3/ Optimization of the coherence of the large momentum beam splitters based on a combination of the double Raman diffraction technique developed by the SYRTE team and the Bloch oscillation technique in an accelerated optical lattice, which remain the area of expertise of the LKB team. The study of a symmetric atomic interferometer using these LMTs will enable us to evaluate its performance. Our objective is to demonstrate a contrast higher than 30% with a separation of 200 hk.

We are aiming at performances that surpass the state of the art. The goal of the SYRTE team is an absolute gravity measurement with an accuracy of less than 10-8 m.s-2 and a long-term stability better than 10-10 m.s-2. A continuous, absolute gravity meter with long-term stability of this level will meet the needs of the geophysical community that are not covered by existing technologies.

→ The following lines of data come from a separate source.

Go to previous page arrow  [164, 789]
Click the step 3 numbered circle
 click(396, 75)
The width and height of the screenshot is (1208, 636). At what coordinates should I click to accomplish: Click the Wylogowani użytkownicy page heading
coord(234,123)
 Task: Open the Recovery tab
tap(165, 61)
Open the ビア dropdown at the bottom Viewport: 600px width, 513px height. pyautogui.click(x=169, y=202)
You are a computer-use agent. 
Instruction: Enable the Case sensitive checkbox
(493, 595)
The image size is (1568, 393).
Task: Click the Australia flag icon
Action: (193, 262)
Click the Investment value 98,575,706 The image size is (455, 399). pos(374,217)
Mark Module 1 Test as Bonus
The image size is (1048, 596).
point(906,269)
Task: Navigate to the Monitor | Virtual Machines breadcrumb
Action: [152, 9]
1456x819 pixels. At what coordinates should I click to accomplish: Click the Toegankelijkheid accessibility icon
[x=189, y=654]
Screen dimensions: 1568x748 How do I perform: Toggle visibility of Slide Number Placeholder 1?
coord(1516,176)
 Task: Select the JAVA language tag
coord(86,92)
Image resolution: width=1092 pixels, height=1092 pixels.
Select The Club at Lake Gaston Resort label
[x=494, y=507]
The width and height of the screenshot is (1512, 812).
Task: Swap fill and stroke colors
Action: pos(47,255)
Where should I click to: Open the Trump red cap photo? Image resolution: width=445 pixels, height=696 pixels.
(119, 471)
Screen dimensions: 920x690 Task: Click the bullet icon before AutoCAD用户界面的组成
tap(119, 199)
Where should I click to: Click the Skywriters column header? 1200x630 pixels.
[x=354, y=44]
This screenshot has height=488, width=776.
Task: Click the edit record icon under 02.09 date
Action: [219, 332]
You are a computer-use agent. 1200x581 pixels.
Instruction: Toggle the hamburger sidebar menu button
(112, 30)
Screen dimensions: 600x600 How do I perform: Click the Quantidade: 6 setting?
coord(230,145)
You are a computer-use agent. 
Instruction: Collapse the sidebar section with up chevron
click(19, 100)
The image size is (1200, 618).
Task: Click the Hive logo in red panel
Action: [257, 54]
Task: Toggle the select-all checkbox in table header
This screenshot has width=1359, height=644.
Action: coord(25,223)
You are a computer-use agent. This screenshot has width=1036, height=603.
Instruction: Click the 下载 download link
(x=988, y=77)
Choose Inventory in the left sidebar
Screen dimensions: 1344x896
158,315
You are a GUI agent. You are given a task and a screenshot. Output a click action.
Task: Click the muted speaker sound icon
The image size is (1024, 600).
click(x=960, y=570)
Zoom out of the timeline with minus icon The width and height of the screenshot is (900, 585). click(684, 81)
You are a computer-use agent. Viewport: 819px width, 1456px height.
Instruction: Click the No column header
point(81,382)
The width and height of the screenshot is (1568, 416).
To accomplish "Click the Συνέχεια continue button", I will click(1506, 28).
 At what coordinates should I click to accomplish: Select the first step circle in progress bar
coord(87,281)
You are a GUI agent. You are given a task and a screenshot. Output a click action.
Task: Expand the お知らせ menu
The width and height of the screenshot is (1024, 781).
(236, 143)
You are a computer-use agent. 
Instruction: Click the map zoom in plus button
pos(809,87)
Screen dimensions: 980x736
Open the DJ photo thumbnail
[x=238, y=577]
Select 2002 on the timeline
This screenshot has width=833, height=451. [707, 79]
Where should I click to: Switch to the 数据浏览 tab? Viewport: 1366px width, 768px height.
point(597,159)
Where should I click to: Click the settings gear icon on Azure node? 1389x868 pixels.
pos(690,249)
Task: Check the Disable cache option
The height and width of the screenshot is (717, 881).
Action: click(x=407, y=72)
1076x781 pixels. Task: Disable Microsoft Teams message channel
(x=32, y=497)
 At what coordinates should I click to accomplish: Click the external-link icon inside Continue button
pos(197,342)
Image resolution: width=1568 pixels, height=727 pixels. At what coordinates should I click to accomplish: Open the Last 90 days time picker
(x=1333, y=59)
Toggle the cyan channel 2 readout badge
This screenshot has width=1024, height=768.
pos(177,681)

The objective of the LKB team is to measure the recoil velocity of the two rubidium isotopes with a relative uncertainty of a few 10-11. This should validate the recent determination of the fine-structure constant and/or will explain the significant discrepancy with the value deduced from the Cs recoil measurement.

This level of uncertainty is also required to be able to observe on the electron, a possible effect that could be behind the persistent discrepancy between the theoretical and experimental values of the muon's magnetic moment anomalous.